The option to escalate will continue to rest with an isolated, endangered Putin — America’s hands are effectively tied, its military forces incapable of protecting NATO allies from a Russian missile attack and so deterred from giving Ukraine the heavy equipment it needs to replace its losses. Putin can slowly grind down Ukraine’s ability to conduct offensive operations if he chooses. Given the tensions between Russia and America he has little reason not to unless offered a climb-down deal that lets him claim a win. Something America might not let happen, because its horrible leaders sincerely want a forever war with Russia that kills anybody except Americans.
The hard, unpopular truth is that the Polish parliamentarian who argued that Ukraine needs a humanitarian intervention force is absolutely correct. NATO is hostile to Russia and the UN has no power, so an independent organization is required to oppose military aggression around the world. Securing and rebuilding Ukraine ought to be the job of a dedicated Earth Defense Force, a democratically-accountable security organization capable of deploying troops to secure an area with the support of the local population then direct massive locally-owned green infrastructure investments in the community..

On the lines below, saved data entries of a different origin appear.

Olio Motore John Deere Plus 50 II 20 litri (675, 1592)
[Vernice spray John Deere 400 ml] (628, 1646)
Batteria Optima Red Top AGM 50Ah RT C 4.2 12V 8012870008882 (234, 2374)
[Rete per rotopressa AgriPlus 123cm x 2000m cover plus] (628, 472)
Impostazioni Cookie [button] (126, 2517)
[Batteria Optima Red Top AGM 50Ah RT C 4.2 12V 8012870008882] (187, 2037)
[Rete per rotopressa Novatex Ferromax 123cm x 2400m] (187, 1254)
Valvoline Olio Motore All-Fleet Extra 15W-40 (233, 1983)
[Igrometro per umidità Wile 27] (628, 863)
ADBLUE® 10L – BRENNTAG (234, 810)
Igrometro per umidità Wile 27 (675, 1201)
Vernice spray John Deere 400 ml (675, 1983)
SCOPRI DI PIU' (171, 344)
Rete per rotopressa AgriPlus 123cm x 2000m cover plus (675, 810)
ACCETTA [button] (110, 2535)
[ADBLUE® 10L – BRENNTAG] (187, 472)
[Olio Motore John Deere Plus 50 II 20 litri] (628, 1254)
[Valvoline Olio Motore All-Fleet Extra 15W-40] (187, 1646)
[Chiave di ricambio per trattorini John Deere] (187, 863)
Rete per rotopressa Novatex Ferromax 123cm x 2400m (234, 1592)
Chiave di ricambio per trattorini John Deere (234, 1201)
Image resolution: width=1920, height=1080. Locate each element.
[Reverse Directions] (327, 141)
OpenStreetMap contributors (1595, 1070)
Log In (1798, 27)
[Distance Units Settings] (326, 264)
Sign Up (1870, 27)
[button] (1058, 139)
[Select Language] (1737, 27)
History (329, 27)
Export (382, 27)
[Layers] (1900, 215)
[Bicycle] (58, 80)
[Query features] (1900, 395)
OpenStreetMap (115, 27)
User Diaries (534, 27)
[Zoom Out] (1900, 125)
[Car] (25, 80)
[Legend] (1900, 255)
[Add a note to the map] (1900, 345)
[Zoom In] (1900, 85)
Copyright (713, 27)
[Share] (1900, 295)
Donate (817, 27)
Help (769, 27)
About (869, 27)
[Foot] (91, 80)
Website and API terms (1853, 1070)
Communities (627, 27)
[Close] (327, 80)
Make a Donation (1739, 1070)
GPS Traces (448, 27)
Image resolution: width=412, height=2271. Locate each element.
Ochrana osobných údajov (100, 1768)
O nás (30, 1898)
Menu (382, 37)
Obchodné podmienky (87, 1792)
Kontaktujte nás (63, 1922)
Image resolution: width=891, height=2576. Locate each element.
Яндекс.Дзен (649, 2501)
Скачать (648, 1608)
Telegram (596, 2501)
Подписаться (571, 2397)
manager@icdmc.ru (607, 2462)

District by district western Ukraine should fall under the protection of this international force. Ukraine’s foreign legion could be part of it, the volunteers trained to fight together and equipped with effective weapons over a period of 3–6 months. This would free up Ukrainian troops to hold the front line and prove to Russia that a long fight won’t go its way.
I can see no other way out of this nightmare that doesn’t end badly for all involved. America and NATO don’t truly care about Ukraine, they want and need a forever war to keep their inept, geriatric Boomer leaders in power until they finally pass on. Russia doesn’t believe Ukraine has a right to exist and Putin is locked into his war now — it might never end.
Over the long run, Ukraine needs a rebuilt defense force to survive any future Russian aggression. It needs to be the home of a real international defense force equipped with non-American gear like Swedish Gripen fighters, German Leopard tanks, Bayraktar drones from Turkey, and surface to air missiles from Korea.
But that is an effort that will take time, training, and a whole lot of cash. To keep Ukraine safe forever, the work must begin as soon as possible.
Ukraine and all the other small powers of Earth will only be safe if an international alliance of non-aligned countries is established dedicated to protecting vulnerable people around the world. The same is true of the rest of us in the long run, because to the big powers we’re all just playthings.
This is the Matrix, they are the robots, and we are their food. Global rebellion is justified and necessary, if we value our lives.
If anything good is to come from Putin’s wicked war, let it be this. The alternative is a world that keeps on getting worse.